UNCLAS SECTION 01 OF 03 PRETORIA 001761

SIPDIS
SENSITIVE

STATE PLEASE PASS USAID
STATE PLEASE PASS USGS
DEPT FOR AF/S, OES/EGC, EEB/ESC AND CBA
DOE FOR SPERL AND PERSON
DOC FOR ITA/DIEMOND

E.O. 12958: N/A
TAGS: ENRG EPET EMIN EINV ETRD SENV SF
SUBJECT: SOUTH AFRICA TAKING STEPS TO BOOST RENEWABLE ENERGY; MAJOR
OBSTACLES REMAIN

REF: Pretoria 810

This cable is not for Internet distribution.

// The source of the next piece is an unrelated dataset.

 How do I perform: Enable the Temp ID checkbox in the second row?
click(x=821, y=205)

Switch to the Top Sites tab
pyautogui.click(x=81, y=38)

1. (SBU) Summary. Participants at a recent conference on climate
change and development in Pretoria reviewed the status of renewable
energy in South Africa, including regulatory and market barriers to
development of the renewables sector. Industry insiders were
skeptical that the government's target of 4 percent renewable energy
generation by 2013 could be reached, citing little progress since
the government's energy policy was announced in 2003. The
government reaffirmed its commitment to renewable energy, outlining
a new set of financial instruments to promote its development.
These include a Renewable Energy Feed-In Tariff (REFIT) program that
will enable the state power utility Eskom to purchase renewable
energy from independent power producers (IPPs). However, serious
institutional and market barriers remain to South Africa's
transition to more renewable energy. End Summary.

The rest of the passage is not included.